I would love to be able to survey all the readers of this article and ask, “what exactly came into your head when you read the title of this article? What image popped into mind? Was it a particular musician sitting there with a cigarette dangling from his lips while he soloed away on his Stratocaster a là Keith Richards or Jimmy Page? Was it an iconic black and white image taken from the golden age of the jazz years in Harlem—Lady Day standing at the mic in a smoke-engulfed Minton’s or Thelonious Monk sitting at the piano with an ashtray and burning cigarette next to the high C? Was it a badass Sid Vicious, Patti Smith, or Joey Ramone leaning on the brick outside of CBGBs, one knee bent with Chuck Taylor flat against the wall—the cigarette signifying the ultimate “Fuck You” to both the camera and you, it’s viewer. Or was it a solemn and lonely Tom Waits or Willie Nelson, playing to a crowd of four on a chicken wire and Christmas lights lit stage in a roadhouse somewhere off Highway 87? Regardless of what your vision was, in my opinion there is a certain romanticism and genuine hipness to the scenes I just laid out for you that is emphasized by the cigarette. I don't think you would be reading this blog if you felt otherwise. Replace the cigarette in each image with a carrot juice, and let's face it, the icon just lost its majestic power. Where is the "edge" in a vegan shake?

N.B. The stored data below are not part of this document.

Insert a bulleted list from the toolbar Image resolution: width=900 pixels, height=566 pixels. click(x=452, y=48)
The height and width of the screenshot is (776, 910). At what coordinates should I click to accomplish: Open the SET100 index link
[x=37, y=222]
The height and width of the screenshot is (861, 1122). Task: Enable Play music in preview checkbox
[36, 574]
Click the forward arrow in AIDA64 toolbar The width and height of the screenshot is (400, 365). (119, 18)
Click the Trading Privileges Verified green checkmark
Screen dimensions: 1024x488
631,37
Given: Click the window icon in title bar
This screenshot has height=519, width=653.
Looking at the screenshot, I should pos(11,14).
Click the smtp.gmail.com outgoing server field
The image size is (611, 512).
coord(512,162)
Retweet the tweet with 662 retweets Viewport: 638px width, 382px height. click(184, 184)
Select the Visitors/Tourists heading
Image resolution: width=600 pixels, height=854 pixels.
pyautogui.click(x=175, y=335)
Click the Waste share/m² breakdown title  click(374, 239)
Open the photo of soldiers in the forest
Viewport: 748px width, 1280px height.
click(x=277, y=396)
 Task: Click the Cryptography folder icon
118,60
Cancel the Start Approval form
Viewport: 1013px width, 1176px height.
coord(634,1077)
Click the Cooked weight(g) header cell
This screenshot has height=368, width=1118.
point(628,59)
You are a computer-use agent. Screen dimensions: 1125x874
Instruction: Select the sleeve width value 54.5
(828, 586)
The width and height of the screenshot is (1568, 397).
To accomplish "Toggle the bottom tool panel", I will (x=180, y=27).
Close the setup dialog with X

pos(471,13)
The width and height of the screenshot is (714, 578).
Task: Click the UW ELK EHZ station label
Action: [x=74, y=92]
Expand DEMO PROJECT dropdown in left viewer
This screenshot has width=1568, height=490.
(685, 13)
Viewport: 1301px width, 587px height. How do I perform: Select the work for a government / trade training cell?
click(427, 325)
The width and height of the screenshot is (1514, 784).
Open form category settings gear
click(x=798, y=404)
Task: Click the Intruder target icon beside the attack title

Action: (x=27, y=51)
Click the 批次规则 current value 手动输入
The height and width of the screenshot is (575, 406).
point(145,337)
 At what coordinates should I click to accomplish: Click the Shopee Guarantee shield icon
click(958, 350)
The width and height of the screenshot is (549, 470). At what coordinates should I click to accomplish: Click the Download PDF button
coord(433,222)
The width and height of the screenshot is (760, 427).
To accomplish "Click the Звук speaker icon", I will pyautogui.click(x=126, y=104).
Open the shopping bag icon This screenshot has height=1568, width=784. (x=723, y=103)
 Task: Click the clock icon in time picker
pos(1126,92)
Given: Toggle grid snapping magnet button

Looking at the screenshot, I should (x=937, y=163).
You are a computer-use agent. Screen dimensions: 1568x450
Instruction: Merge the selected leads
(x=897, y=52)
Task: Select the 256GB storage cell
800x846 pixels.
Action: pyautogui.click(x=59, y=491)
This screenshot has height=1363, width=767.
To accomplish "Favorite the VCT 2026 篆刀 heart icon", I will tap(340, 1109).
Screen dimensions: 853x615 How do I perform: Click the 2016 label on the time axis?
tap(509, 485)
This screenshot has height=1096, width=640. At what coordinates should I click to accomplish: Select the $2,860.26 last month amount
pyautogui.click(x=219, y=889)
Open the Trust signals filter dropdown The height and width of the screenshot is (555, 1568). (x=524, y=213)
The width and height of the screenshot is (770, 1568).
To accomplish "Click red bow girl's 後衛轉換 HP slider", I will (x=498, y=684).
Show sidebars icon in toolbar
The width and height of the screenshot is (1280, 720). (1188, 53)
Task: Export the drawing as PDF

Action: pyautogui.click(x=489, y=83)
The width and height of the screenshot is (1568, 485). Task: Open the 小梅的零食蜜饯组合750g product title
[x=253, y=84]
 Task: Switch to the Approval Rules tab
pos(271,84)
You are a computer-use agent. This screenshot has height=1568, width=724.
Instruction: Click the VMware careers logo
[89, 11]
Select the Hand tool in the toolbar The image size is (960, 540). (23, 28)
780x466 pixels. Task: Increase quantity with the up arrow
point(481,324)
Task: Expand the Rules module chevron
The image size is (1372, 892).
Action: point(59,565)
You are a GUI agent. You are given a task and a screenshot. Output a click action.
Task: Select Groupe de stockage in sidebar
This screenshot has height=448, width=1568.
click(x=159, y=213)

(As a side note: Did you ever stop to ask where the cigarettes are in hip hop, soul, classical, or pop music? It’s strange how some genres of music embrace the cigarette while others seem to abandon it altogether.)
Enough of the rock stars; let’s shift to the crowd. In an article written by Columbia University professor of Ethnomusicology Aaron Fox, the Dean of the Department contends, “[M]usic is like a cigarette…. ‘[they] are bad [and] that’s why they are good.’” Fox argues the disdain for smoking lies in the contradiction of a cigarette – what makes it so desired is the fact that it is so shunned against. This is precisely why smoking a cigarette becomes, what Fox calls, a ‘sublime’ act; because of our learned hatred for this small object we are taught will kill us, it exists in our conscious as an object representative of intense desire. In the case of the rebel, that desire gets inverted and becomes a desire “for” rather than a desire “against.” This passion for the subversive signifiers a cigarette instills is similar to the passion youth hold for specific musical genres as well; hence the marriage between the two forms is born. Being a member of a deviant subculture that is only admired by those within its sphere, and accordingly hated by everyone else, perpetuates the individuals desire for taste and expression of that said membership. Therefore the music, like the cigarette, signifies an embracement of those abhorred symbols – it’s good to love what is bad to love.
Fox takes the analogy of smoking and music one step further. “Smoking in a group of smokers is profoundly sociable,” he claims. Let us not forget our history of tobacco and remind ourselves that smoking came from Native Americans who would share pipes as part of a communal, social event. Music only enriches the experience of this gathering. Here, I find it necessary to quote Professor Fox at length: “The sociability of smokers is mediated by elaborate rituals of offering cigarettes to others (or conversely, “bumming” a smoke), of handling cigarettes performatively, of lighting both one’s own cigarette and those of others, and of organizing the rhythm of conversation around the rhythms of smoking.” This adds to the perception of “cool” especially for the impressionable adolescent who admires and emulates his/her elders of the same subcultural medium.
To the chagrin of parents, medical professionals, and anti-smoking campaigners worldwide, I argue that, as unfortunate as it may be, smoking as “cool” is an image that will never fade. In fact, like many social tropes, the more smoking is pushed to the margins of mass society the more it will be sought after as a symbol of the anti-normal. The only silver lining in all of this may lie in an argument supporting the necessity to address global overpopulation.
The citations for this article were from Aaron Fox, “White Trash Alchemies of the Abject Sublime: Country As “Bad” Music,” in Bad Music: The Music We Love to Hate. eds. Christopher Washburne and Maiken Derno (New York: Routledge, 2004) pp. 39-61.